» **Exercise data**:
■ ■ ■ ■ ■ ■ ■

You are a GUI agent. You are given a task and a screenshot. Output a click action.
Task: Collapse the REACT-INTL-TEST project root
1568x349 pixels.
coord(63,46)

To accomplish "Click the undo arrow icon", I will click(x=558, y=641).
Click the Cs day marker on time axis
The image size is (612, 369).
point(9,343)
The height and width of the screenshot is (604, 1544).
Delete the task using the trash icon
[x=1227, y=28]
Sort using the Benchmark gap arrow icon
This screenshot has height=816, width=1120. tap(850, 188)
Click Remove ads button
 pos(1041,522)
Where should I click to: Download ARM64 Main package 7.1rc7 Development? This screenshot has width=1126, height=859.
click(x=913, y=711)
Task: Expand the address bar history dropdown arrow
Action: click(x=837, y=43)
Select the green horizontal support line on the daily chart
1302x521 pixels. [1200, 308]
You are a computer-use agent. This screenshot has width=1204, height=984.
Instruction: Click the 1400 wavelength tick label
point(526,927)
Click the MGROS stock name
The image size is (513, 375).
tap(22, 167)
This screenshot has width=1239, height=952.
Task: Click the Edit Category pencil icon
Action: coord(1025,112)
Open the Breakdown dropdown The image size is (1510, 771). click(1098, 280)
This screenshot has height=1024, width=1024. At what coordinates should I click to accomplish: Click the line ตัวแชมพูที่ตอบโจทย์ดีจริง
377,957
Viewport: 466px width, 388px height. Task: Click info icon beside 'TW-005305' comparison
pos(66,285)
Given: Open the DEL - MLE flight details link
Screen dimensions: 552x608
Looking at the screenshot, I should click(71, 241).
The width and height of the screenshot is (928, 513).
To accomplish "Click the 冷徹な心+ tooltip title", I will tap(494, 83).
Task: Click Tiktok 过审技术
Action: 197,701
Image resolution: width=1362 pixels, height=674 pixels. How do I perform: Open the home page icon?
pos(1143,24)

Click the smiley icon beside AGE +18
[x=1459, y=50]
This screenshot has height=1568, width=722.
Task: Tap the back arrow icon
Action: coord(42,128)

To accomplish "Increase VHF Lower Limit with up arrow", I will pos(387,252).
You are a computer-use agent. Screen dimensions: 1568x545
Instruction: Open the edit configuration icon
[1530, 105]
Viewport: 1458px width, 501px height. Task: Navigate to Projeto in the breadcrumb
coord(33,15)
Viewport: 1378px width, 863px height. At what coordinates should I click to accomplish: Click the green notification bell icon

■ ■ ■ ■ ■ ■ ■

» **Exercise task**: Reproduce all of the material above word for word, line by line.

» **Full response**:
You are a GUI agent. You are given a task and a screenshot. Output a click action.
Task: Collapse the REACT-INTL-TEST project root
1568x349 pixels.
coord(63,46)

To accomplish "Click the undo arrow icon", I will click(x=558, y=641).
Click the Cs day marker on time axis
The image size is (612, 369).
point(9,343)
The height and width of the screenshot is (604, 1544).
Delete the task using the trash icon
[x=1227, y=28]
Sort using the Benchmark gap arrow icon
This screenshot has height=816, width=1120. tap(850, 188)
Click Remove ads button
 pos(1041,522)
Where should I click to: Download ARM64 Main package 7.1rc7 Development? This screenshot has width=1126, height=859.
click(x=913, y=711)
Task: Expand the address bar history dropdown arrow
Action: click(x=837, y=43)
Select the green horizontal support line on the daily chart
1302x521 pixels. [1200, 308]
You are a computer-use agent. This screenshot has width=1204, height=984.
Instruction: Click the 1400 wavelength tick label
point(526,927)
Click the MGROS stock name
The image size is (513, 375).
tap(22, 167)
This screenshot has width=1239, height=952.
Task: Click the Edit Category pencil icon
Action: coord(1025,112)
Open the Breakdown dropdown The image size is (1510, 771). click(1098, 280)
This screenshot has height=1024, width=1024. At what coordinates should I click to accomplish: Click the line ตัวแชมพูที่ตอบโจทย์ดีจริง
377,957
Viewport: 466px width, 388px height. Task: Click info icon beside 'TW-005305' comparison
pos(66,285)
Given: Open the DEL - MLE flight details link
Screen dimensions: 552x608
Looking at the screenshot, I should click(71, 241).
The width and height of the screenshot is (928, 513).
To accomplish "Click the 冷徹な心+ tooltip title", I will tap(494, 83).
Task: Click Tiktok 过审技术
Action: 197,701
Image resolution: width=1362 pixels, height=674 pixels. How do I perform: Open the home page icon?
pos(1143,24)

Click the smiley icon beside AGE +18
[x=1459, y=50]
This screenshot has height=1568, width=722.
Task: Tap the back arrow icon
Action: coord(42,128)

To accomplish "Increase VHF Lower Limit with up arrow", I will pos(387,252).
You are a computer-use agent. Screen dimensions: 1568x545
Instruction: Open the edit configuration icon
[1530, 105]
Viewport: 1458px width, 501px height. Task: Navigate to Projeto in the breadcrumb
coord(33,15)
Viewport: 1378px width, 863px height. At what coordinates should I click to accomplish: Click the green notification bell icon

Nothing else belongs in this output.